Tuesday, January 22, 2008

Wind Song

Ahh, the winter of our discontent, as they say. The sky is cloudy and the air is biting. At the same time, the wind is singing a deep, throaty song as it rushes through the Chemung Valley. I don't know if it is coming off the bridges, or the frozen water, or if, maybe, it is playing the osprey pole like a reed.
The top of this part of the river is frozen, at least near the shore. The HuggaMutt is perfectly safe. Later on, she will break through in a little creek where we usually cross on the rocks. The rocks are inaccessible to me. She makes it, although she wets a paw in the process.
A surprise! Almost all of the thicket has been cleared, probably last week, before the cold snap. Is it for visibility, or simply to prevent overgrowth?
No matter. Ellie's loving it, and she's hunting like a true ground dog. Some little critter is challenging her, and she won't come to the call. I head back, blowing her whistle. Once she hears it, she cocks her head at me, barely visible.
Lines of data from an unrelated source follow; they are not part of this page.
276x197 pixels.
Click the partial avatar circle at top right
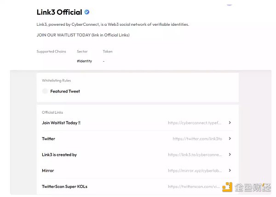[229, 5]
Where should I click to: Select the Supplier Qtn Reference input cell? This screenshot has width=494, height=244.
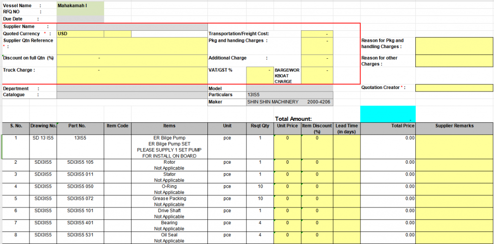coord(131,46)
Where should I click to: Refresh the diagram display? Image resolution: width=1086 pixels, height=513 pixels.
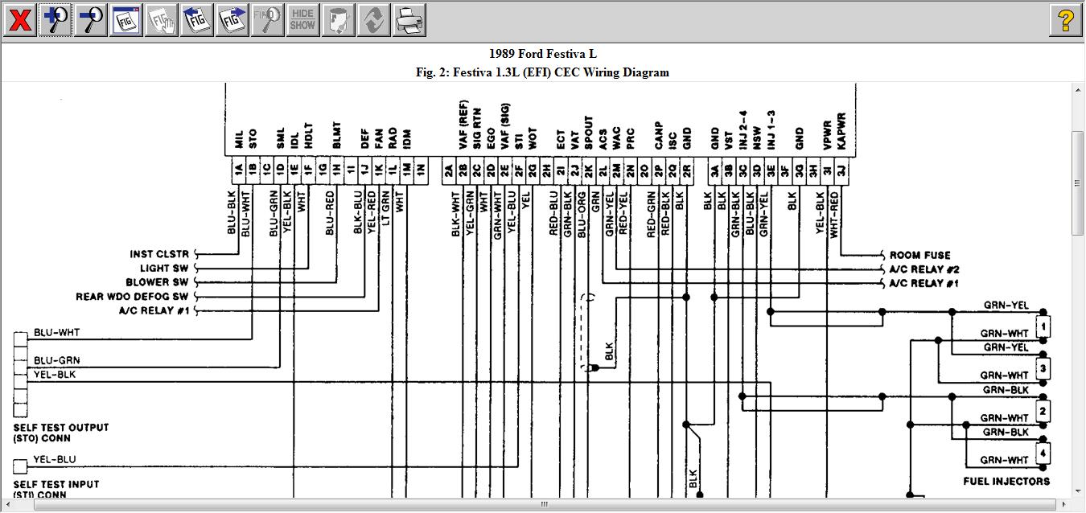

I whistle once more, and she comes running on her tiny legs, looking like the eensy powerhouse that she is.
Just before it clouds completely, the sun comes out for one last hurrah. And it's a beauty.

Little Pond

Monday, January 21, 2008

Winter Flora in Mid January 2008

Remember: You can click on any photo for a much more detailed view. Especially you botanists; I'd like to know what some of the unidentified plants are.Ellie and I do not let the cold stop us. The wind chill is -3 F (approx. -20C). Of course a little dog is low to the ground, avoiding the worst of the gusts, especially down by the levees. We also cover her in clothes, enough to make her overheat in the house and car.
This view was mostly swamp last week. Right now Ellie and I can walk right down the middle of the flooded area.
Make no mistake, though; the Chemung River is not silent. The floes are forming dams, but the water still runs freely.
All the leaves are gone, now. Mid January is the time to watch for seed pods and fruit.
Never learned what these are called. I love them any time of the year!
Now these I hate. Cockleburs, I think. Right now, even as I compose, my flannel lined pants, and all Ellie's polar fleece, are in the wash, trying to divest themselves of these little buggers.
This is another year-round pleasure. They will hang on the trees right through the various seasons, waiting for a really strong storm to carry them.